Problem: Starting with the line that contains "Given: Open the My meetings link", reproduce each line through the end of the listing below, with no other output.

**** Task data

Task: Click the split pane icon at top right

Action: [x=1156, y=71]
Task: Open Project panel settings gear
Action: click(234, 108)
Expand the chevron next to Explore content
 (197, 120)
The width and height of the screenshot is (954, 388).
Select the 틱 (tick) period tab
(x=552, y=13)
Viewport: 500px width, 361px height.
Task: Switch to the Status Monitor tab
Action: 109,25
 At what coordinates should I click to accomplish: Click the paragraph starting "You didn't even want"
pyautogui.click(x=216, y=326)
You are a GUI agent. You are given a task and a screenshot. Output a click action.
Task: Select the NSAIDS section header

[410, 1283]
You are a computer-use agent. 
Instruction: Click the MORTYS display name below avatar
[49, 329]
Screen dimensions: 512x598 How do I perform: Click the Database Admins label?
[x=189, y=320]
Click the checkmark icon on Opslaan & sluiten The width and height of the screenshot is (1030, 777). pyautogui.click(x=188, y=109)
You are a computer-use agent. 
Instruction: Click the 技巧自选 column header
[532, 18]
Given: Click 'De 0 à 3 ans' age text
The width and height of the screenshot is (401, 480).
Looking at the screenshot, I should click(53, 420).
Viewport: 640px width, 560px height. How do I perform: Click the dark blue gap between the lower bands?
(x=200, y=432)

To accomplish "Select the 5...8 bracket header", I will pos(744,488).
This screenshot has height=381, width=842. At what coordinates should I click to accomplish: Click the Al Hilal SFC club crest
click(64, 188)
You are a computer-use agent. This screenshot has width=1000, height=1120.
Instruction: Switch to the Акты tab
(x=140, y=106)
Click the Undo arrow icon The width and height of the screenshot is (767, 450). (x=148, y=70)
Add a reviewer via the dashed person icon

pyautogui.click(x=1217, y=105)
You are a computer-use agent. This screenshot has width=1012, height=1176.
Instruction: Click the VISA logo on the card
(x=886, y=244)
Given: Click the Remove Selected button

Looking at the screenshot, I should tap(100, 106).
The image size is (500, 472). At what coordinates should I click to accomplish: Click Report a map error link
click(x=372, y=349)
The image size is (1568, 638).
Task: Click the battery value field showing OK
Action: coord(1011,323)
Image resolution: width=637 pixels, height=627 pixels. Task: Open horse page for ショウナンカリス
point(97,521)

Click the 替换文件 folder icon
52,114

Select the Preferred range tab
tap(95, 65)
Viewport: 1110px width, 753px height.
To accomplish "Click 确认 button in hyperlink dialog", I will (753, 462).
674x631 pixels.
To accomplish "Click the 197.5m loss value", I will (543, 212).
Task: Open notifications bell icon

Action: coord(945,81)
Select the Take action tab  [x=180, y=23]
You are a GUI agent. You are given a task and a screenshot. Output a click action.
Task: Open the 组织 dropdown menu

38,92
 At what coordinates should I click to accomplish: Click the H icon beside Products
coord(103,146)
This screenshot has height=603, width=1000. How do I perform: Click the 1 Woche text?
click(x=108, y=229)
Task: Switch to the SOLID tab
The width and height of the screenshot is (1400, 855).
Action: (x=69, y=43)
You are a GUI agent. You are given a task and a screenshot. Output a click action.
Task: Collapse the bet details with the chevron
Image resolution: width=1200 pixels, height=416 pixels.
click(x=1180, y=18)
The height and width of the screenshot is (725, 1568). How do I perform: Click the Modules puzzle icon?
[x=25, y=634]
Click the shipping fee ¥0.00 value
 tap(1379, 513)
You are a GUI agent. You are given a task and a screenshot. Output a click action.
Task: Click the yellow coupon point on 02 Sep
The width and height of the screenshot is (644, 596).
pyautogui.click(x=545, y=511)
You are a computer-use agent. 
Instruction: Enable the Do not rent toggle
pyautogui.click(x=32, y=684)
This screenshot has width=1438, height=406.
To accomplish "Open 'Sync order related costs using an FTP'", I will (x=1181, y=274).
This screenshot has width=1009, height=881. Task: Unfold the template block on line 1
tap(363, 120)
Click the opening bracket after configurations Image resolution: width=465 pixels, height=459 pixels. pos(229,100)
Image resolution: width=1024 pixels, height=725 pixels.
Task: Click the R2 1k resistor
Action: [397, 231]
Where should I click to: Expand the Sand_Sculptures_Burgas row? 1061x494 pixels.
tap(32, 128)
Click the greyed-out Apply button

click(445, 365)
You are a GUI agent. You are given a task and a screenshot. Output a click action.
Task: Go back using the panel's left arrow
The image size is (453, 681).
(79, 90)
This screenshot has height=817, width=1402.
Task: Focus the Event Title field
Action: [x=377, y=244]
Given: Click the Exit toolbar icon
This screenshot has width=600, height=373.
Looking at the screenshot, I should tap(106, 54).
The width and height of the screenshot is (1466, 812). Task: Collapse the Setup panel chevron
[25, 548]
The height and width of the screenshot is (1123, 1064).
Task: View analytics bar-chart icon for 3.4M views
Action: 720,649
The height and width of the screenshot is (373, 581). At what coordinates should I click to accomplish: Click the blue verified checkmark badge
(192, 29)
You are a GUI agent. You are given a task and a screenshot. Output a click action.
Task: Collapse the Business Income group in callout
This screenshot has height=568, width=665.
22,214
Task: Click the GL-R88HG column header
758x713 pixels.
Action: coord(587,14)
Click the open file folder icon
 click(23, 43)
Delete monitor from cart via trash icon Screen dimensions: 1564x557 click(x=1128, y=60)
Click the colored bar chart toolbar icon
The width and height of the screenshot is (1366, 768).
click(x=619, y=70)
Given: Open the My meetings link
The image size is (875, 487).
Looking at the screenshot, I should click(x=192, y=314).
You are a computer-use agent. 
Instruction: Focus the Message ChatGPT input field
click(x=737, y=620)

********

Solution to this problem:
Given: Open the My meetings link
The image size is (875, 487).
Looking at the screenshot, I should click(x=192, y=314).
You are a computer-use agent. 
Instruction: Focus the Message ChatGPT input field
click(x=737, y=620)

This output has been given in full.